# PROBLEM
Reproduce the entire listing exactly as written, apart from its pictures.

━━━━━━━━━━

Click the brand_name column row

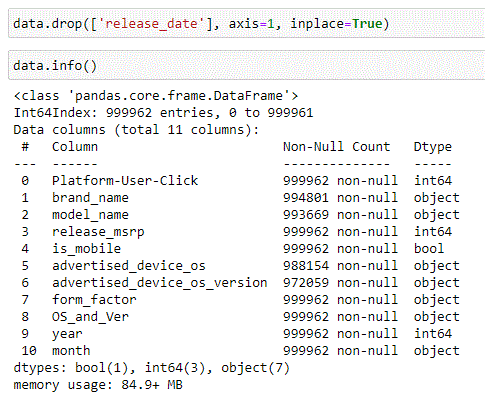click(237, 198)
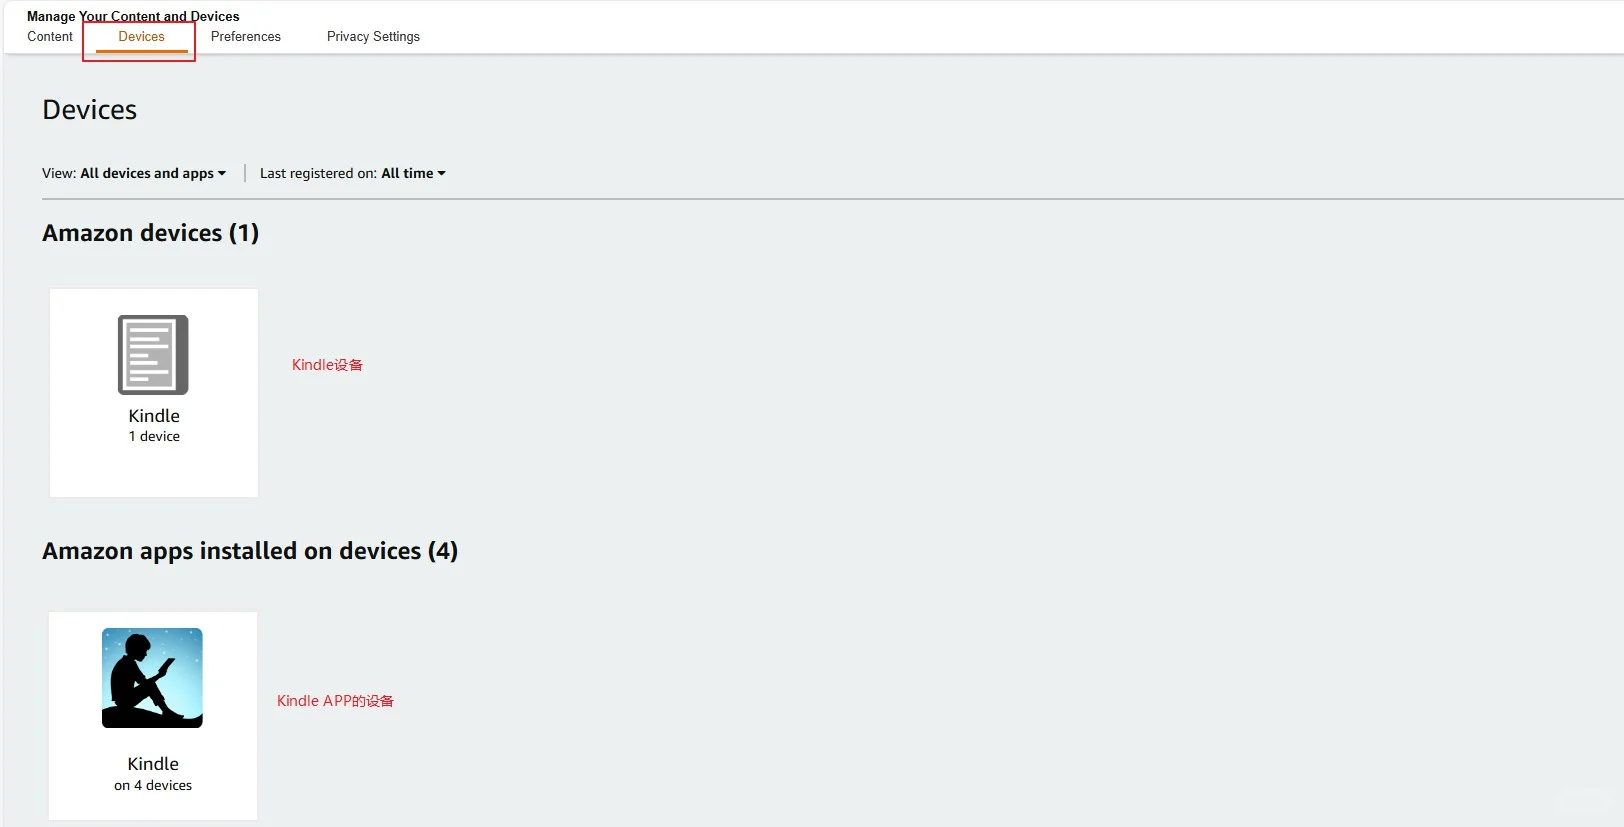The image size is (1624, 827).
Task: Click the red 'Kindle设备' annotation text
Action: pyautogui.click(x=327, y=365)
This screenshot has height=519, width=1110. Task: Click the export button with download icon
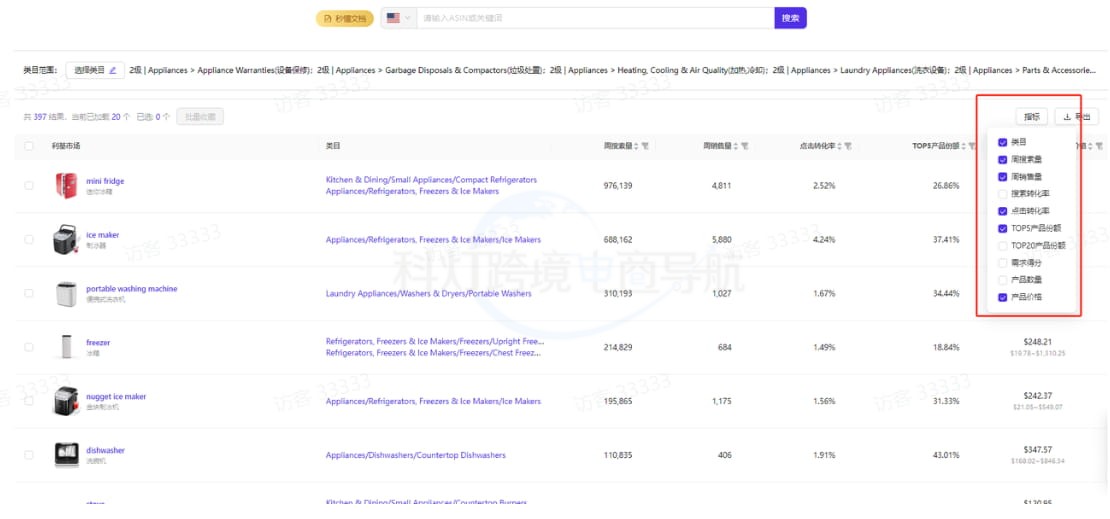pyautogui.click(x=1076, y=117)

━━━━━━━━━━

# RESULT OF THIS TASK
Click the brand_name column row

click(237, 198)
The image size is (1624, 827).
Task: Click the red 'Kindle设备' annotation text
Action: pyautogui.click(x=327, y=365)
This screenshot has height=519, width=1110. Task: Click the export button with download icon
pyautogui.click(x=1076, y=117)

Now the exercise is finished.